Apart from shedding the vintage eyeglasses, Old 97's hasn't really changed much in its 11 years of existence. Mostly, it's bounced back and forth between two spheres of influence, classic country and classic pop, while growing a little better with each bounce. The 2001 album Satellite Rides and Rhett Miller's solo album The Instigator, both excellent, probably marked the farthest extent of the group's pop ambition, so it's little wonder that the new Drag It Up retrenches in country fundamentals. The catchy choruses remain, but they bounce off a deeper twang than they have of late.
There's a country restlessness at work here, and a country casualness, too. Drag It Up opens with "Won't Be Home," which, with its lines about being "born in the back seat of a Mustang," joins its protagonist to a long tradition of lost souls who find their home only in songs. It's also one of the group's best moments, and it sets a standard higher than most of the record can reach.
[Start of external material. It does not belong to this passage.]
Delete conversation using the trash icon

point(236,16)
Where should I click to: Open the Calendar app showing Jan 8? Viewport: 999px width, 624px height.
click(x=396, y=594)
Drag It Up is a proper full-length, but it occasionally plays like an odds-and-ends collection: Everyone takes a turn at the mic, ballads follow uptempo tracks with little care for pacing, and the title of an old album turns up in a new song. (That's usually a sign that a song has been sitting on the shelf for a while, as any Elvis Costello fan can attest.)
That doesn't make Drag It Up a bad record, particularly in the era of the iPod. Quite a few songs would liven up any Old 97's/alt-country playlist, particularly the heartbroken lament "Blinding Sheets Of Rain" and the high-school kiss-off "Friends Forever," which outgeeks even Weezer by throwing in a boast about the chess club. The only problem is that Old 97's vets aren't used to hunting through the pretty-good stuff to get to the really-good stuff. After a three-year break between albums and a switch to a new label, it seems unwise to return on such a minor note.